The scenario is organized as a dependency-aware retail SEO program. Each workstream has a distinct job, and the interpretation avoids treating internal metrics or structured data as official ranking factors.
1. Technical SEO and indexation cleanup (months 1 to 3)
The opening work checks crawlability, indexation, canonical behavior, redirects, template duplication, renderability, internal status codes, and existing structured data. The practical goal is to reduce avoidable ambiguity before expanding the site. Priority templates come first because a template issue can repeat across many product or collection URLs. The decision test is not whether a technical score improves; it is whether the store can identify the preferred URLs, remove obvious dead ends, and give later content a stable destination.
2. Information architecture and internal linking (months 2, 3, 5)
The next workstream maps research topics to the commercial pages they should support. Overlapping commercial pages are reviewed for consolidation, navigational paths to important collections are shortened where useful, and contextual links are placed where they help a shopper move from education to evaluation. Anchor wording stays descriptive and varied rather than forced. Internal links are treated as a navigation and relationship signal, not as a guaranteed ranking lever.
3. Authority content and intent alignment (months 2 to 4, then ongoing)
The modeled content library reaches 130 articles across 10 topic clusters, covering buying and sizing questions, gemstones and metals, care and cleaning, gifting, custom options, financing, shipping and returns, warranty and authenticity, style research, and comparison-oriented decisions. The scenario later records roughly 2,656 informational keywords. An internal topical coverage index moves from 18 to 59; that index is a private modeling device for breadth and depth, not a Google metric or documented ranking factor.
The decision-useful principle is to publish around distinct buyer needs and then connect relevant guides to the collections or product families that resolve those needs. If a guide earns visibility while sending users toward a suitable commercial page, the retailer has a clearer path from research to purchase evaluation. If content gains impressions but does not help readers or support a clear destination, it should be improved, merged, or deprioritized rather than kept simply to increase page count.
4. Entity, schema and AI answer readiness (months 3 to 5)

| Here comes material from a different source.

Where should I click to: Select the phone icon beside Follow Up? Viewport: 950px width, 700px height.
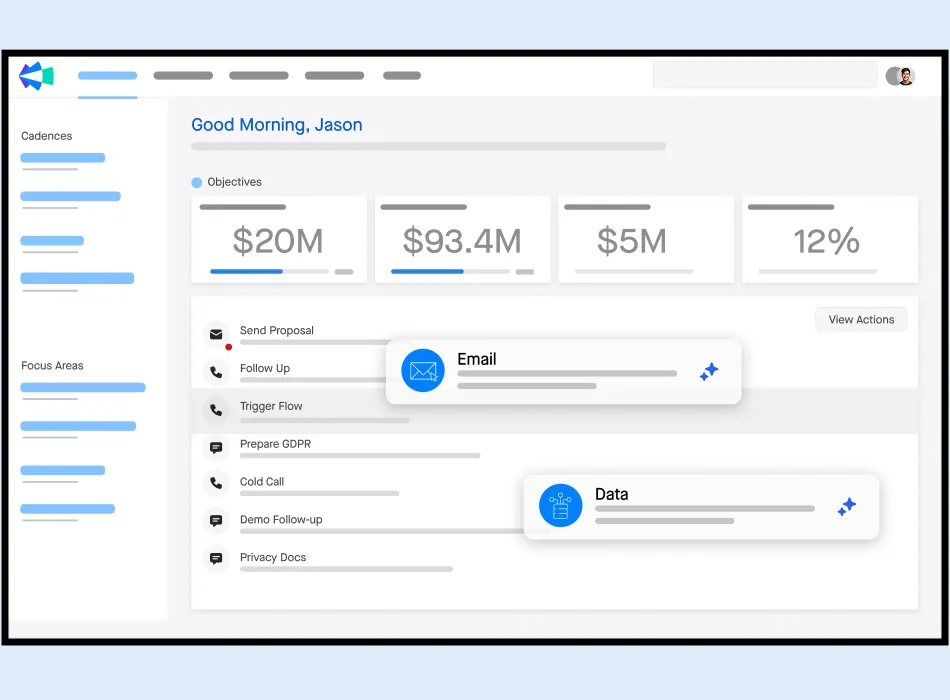(217, 371)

This workstream checks existing organization-level and service-related structured data for accuracy, aligns author or reviewer information where those entities genuinely exist, and makes summary passages easy to understand in isolation. Structured data should describe content that is already visible and true; it is not presented here as a special requirement for Google AI Overviews or as a guaranteed ranking factor. The practical objective is consistency across the store's own pages and machine-readable fields.
5. Digital PR, citations and link recovery (months 4 to 6)
The scenario includes recovery of legitimate lost links, cleanup of inconsistent citations, prioritization of unlinked mentions, and outreach for relevant industry resources. The operating rule is quality over artificial volume. No placement is described as guaranteed, and no sudden link spike is required for the rest of the plan to function. This work is best evaluated as support for discoverability and reputation rather than proof of causation.
6. Brand voice and editorial QA (months 1, 2, 4)
The final workstream samples approved brand language, documents what the store can substantiate, and reviews new copy before publication. In jewelry retail, that matters for claims about materials, origin, authenticity, guarantees, sustainability, value, and product quality. Editorial QA does not create search authority by itself, but it reduces the risk that optimization introduces unsupported statements or inconsistent customer information.